**Working data:**
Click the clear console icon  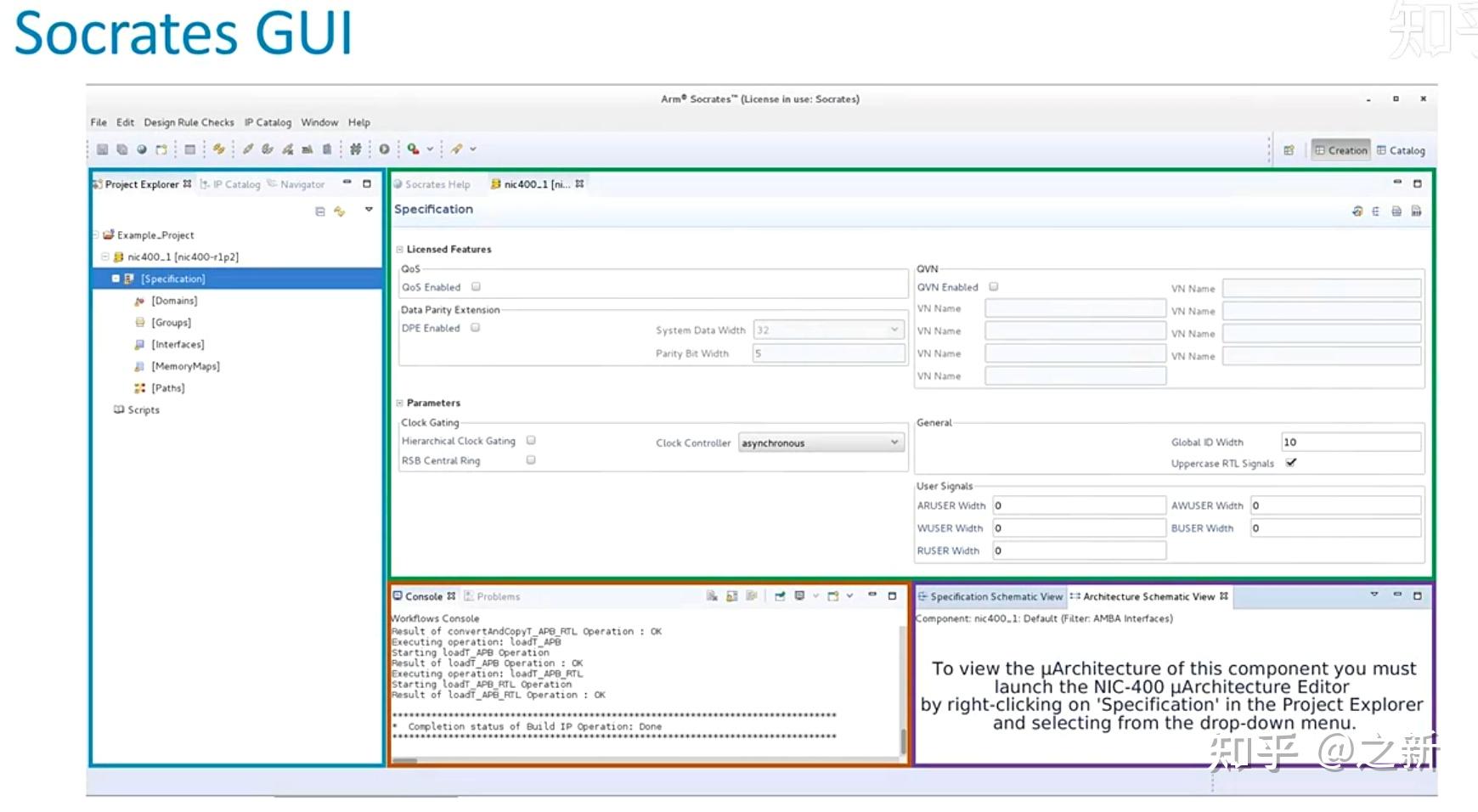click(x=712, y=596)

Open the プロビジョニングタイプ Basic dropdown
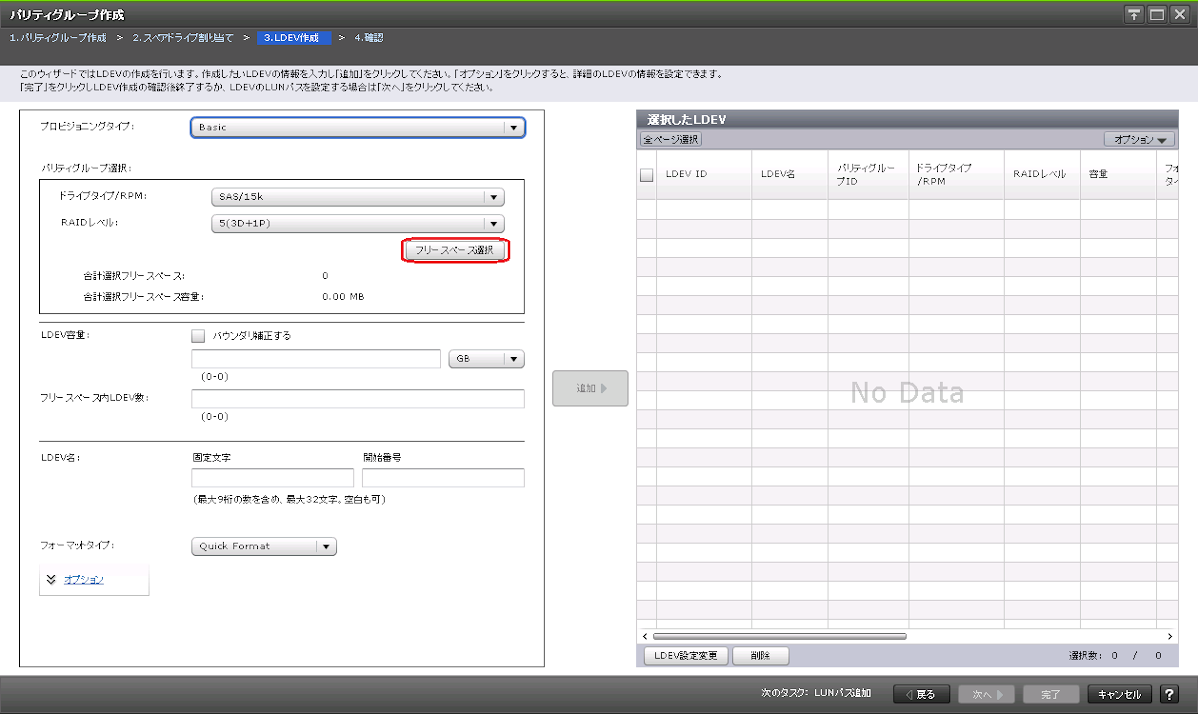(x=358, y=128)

...

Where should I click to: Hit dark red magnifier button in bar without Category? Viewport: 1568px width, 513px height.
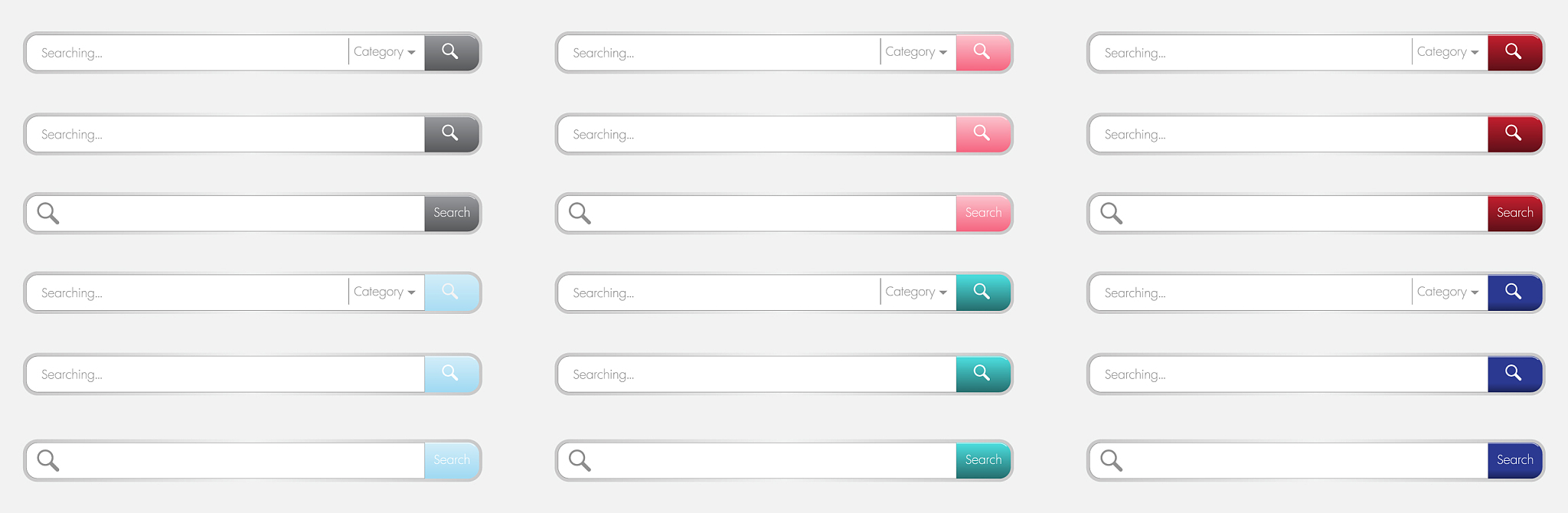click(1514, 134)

**Aim:** Could you rewrite the items from the line with "Where should I" to the line with "click(1514, 134)", switching "magnifier" to "search" and changing nothing else? Leave the pictures out of your answer.

**Task answer:**
Where should I click to: Hit dark red search button in bar without Category? Viewport: 1568px width, 513px height.
click(1514, 134)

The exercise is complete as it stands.